The buses, the huge crowd soon learned, couldn’t navigate the jammed airport roads. For hours, attendees — including many elderly Trump supporters — stood in the cold, as police scrambled to help those most at-risk get to warmth.
At least seven people were taken to hospitals, according to Omaha Scanner, which monitors official radio traffic. Police and fire authorities didn’t immediately return messages from The Washington Post early Wednesday and declined to provide reporters on the scene with precise numbers of how many needed treatment.
Under Nebraska's district system for choosing electors, the congressional district surrounding Omaha has one electoral vote.

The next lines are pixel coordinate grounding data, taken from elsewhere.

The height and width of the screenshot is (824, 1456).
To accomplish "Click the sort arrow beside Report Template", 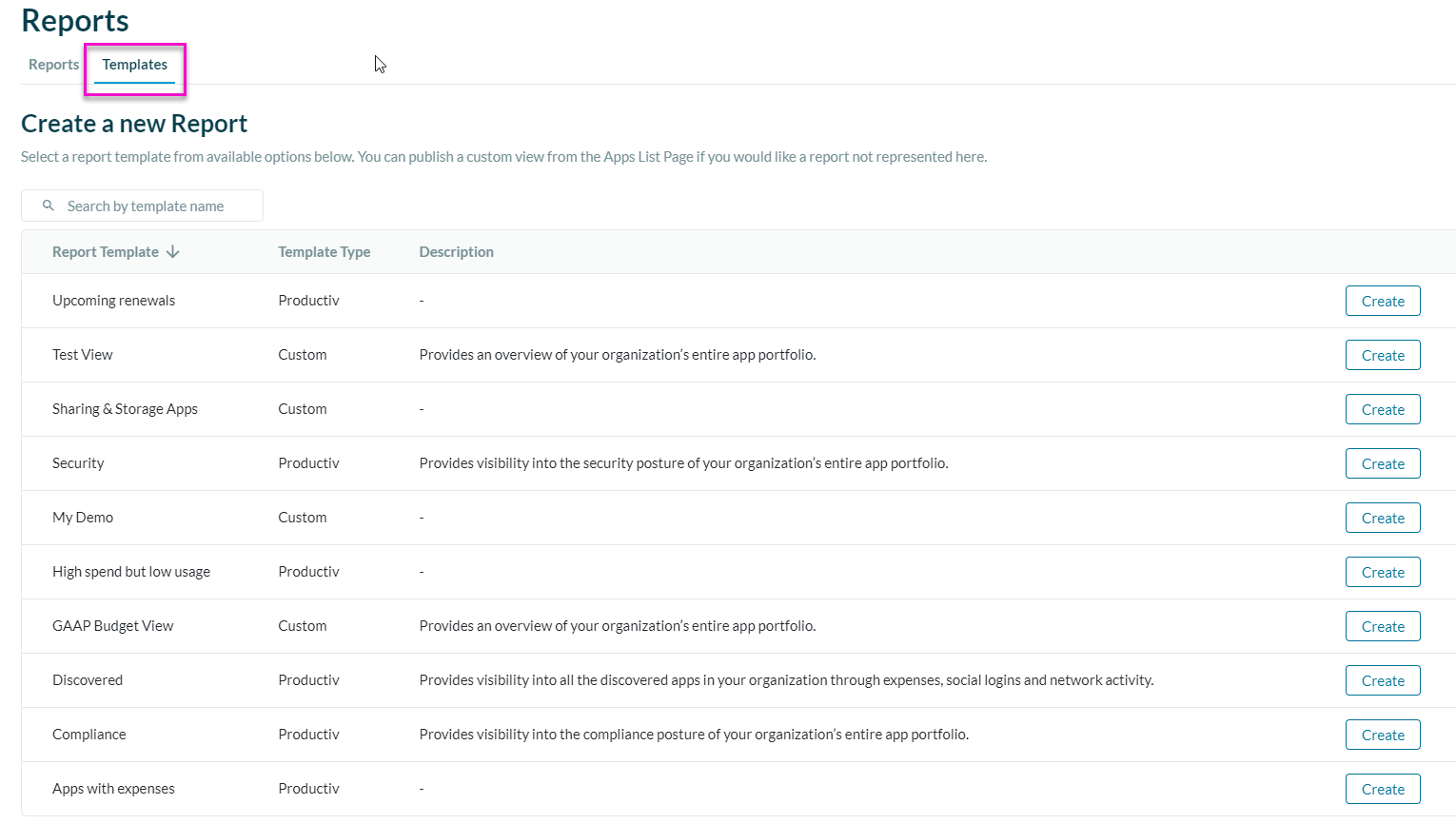I will click(x=172, y=251).
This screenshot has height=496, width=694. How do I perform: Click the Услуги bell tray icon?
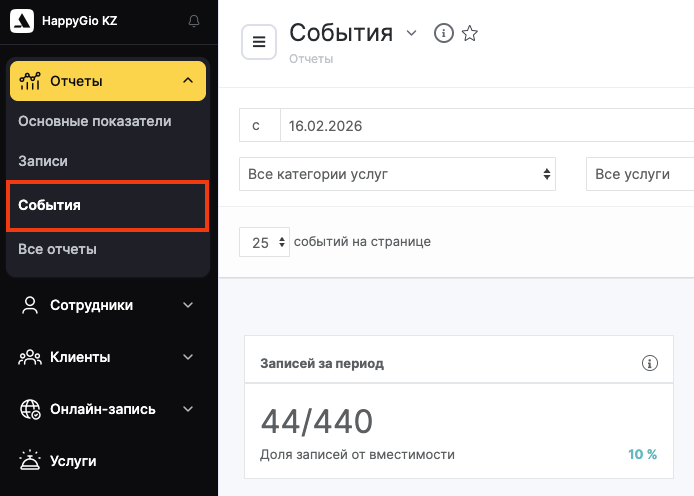(30, 461)
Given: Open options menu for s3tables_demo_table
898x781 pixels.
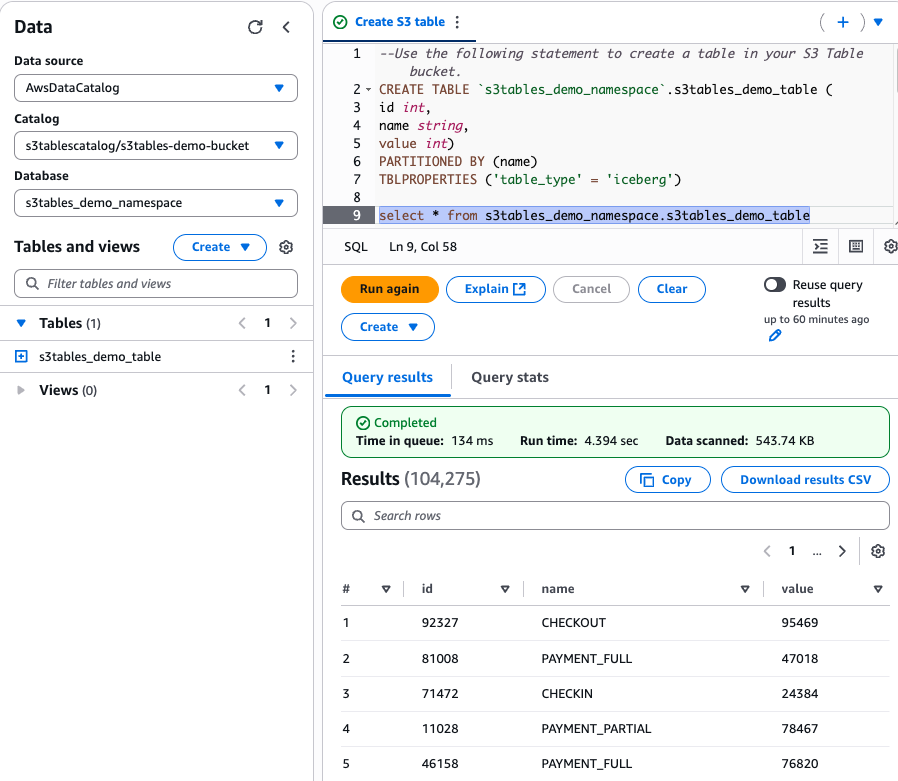Looking at the screenshot, I should click(x=293, y=356).
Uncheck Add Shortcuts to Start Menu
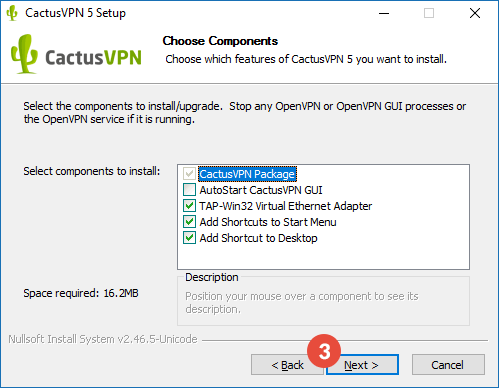This screenshot has height=388, width=499. pos(189,222)
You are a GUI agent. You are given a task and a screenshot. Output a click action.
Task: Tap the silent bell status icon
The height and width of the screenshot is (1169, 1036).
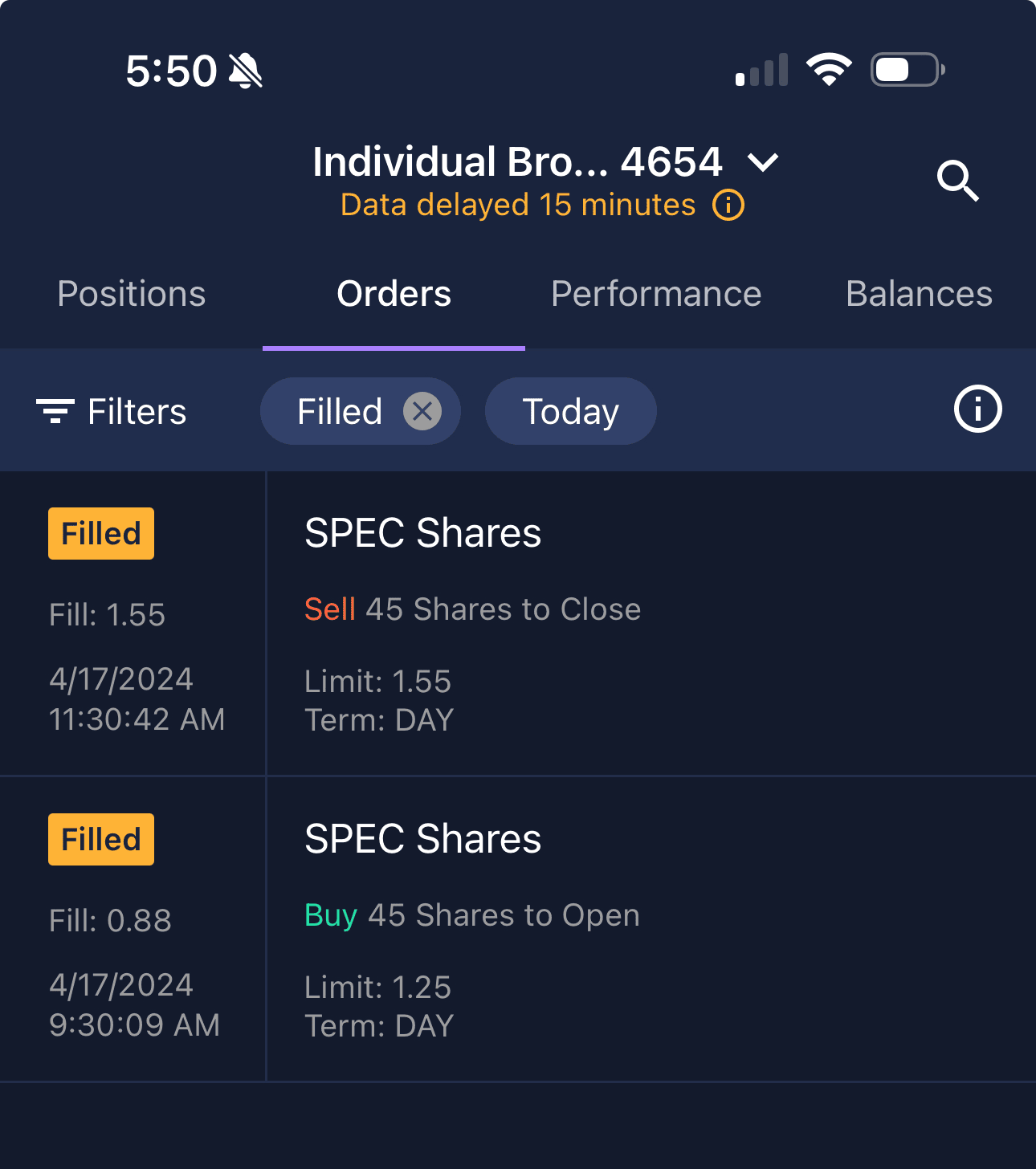(246, 71)
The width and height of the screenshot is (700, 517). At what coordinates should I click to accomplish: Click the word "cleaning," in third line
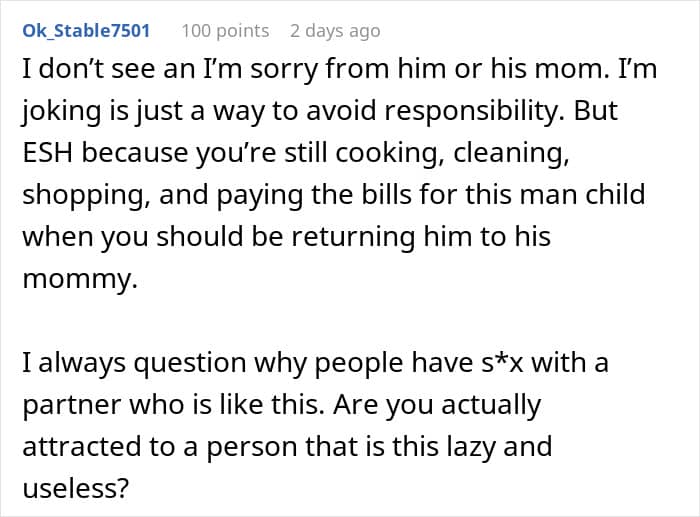[x=511, y=154]
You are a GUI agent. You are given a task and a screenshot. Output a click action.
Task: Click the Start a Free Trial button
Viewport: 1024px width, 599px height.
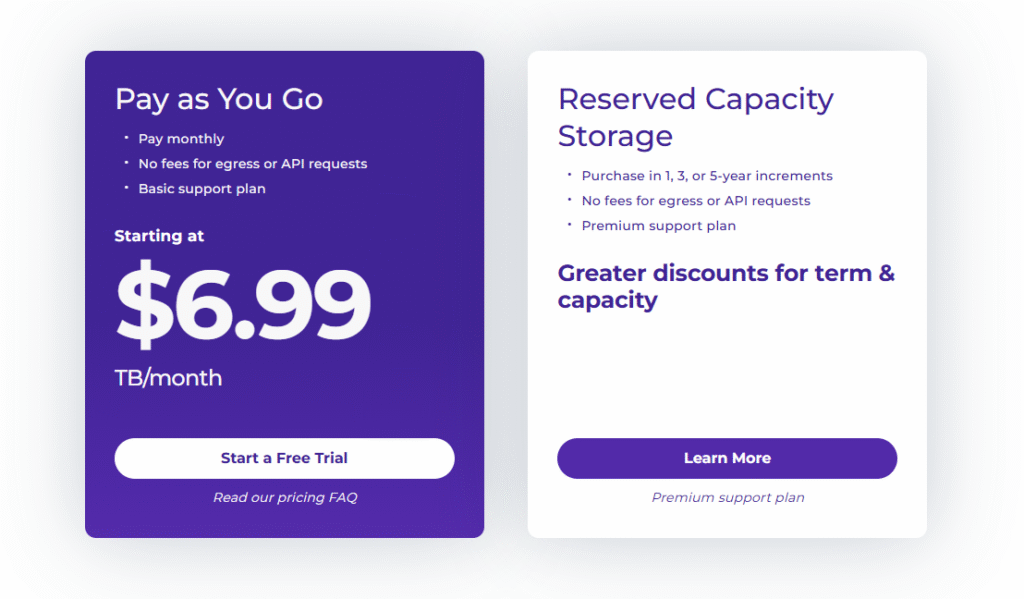[x=284, y=458]
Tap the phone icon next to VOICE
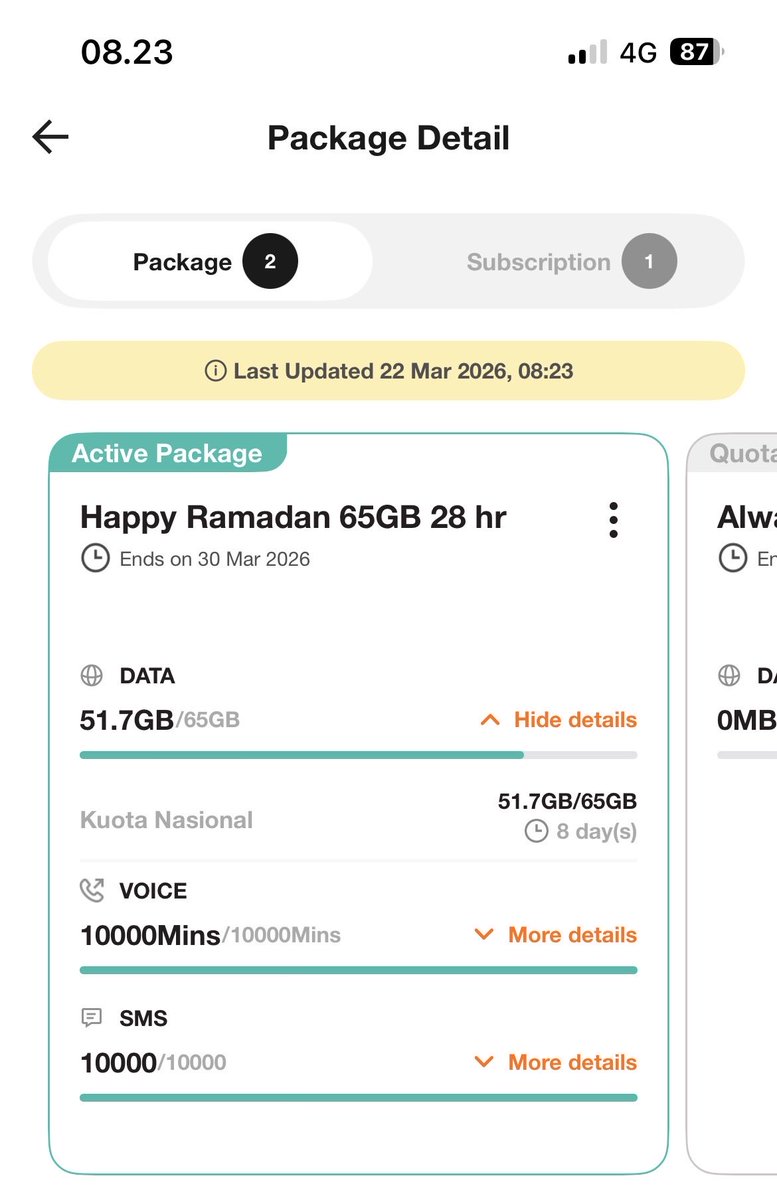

By screwing up logistics, Team Trump may have thrown it away.
Even without hypothermia, Trump rallies are dangerous.
The Minnesota Department of Health has traced nearly two dozen coronavirus cases to three campaign events held last month, an official told Axios on Monday. Why it matters: The Trump campaign has come under repeated fire for being lax about mask requirements and not adhering to social distancing and other local guidelines at its events. Minnesota has also seen a surge in COVID-19 cases in recent weeks, with nearly 1,600 new COVID-19 cases reported on Monday, per MPR News.
President Donald Trump offered his latest appeal to suburban women Tuesday evening, promising to get their husbands "back to work" if he's reelected.
Claiming he was "saving suburbia" at a campaign rally in Lansing, Michigan, the President pitched himself as the candidate for suburban women voters because he's "getting your kids back to school" and "getting your husbands -- they want to get back to work. We're getting your husbands back to work."
While Trump focused on "husbands" during his speech in Michigan on Tuesday, the coronavirus pandemic has had a much larger effect on women in the work place.
The International Monetary Fund warned in July that the pandemic recession is hurting women more than men, and job losses during the economic downturn are happening in sectors of the economy where women are disproportionately represented. The annual Women in the Workplace report from McKinsey & Company and LeanIn.Org showed one in four women reporting they are considering downshifting their career or stepping out of the work place entirely, partly due to the demands the pandemic has placed placed on working mothers.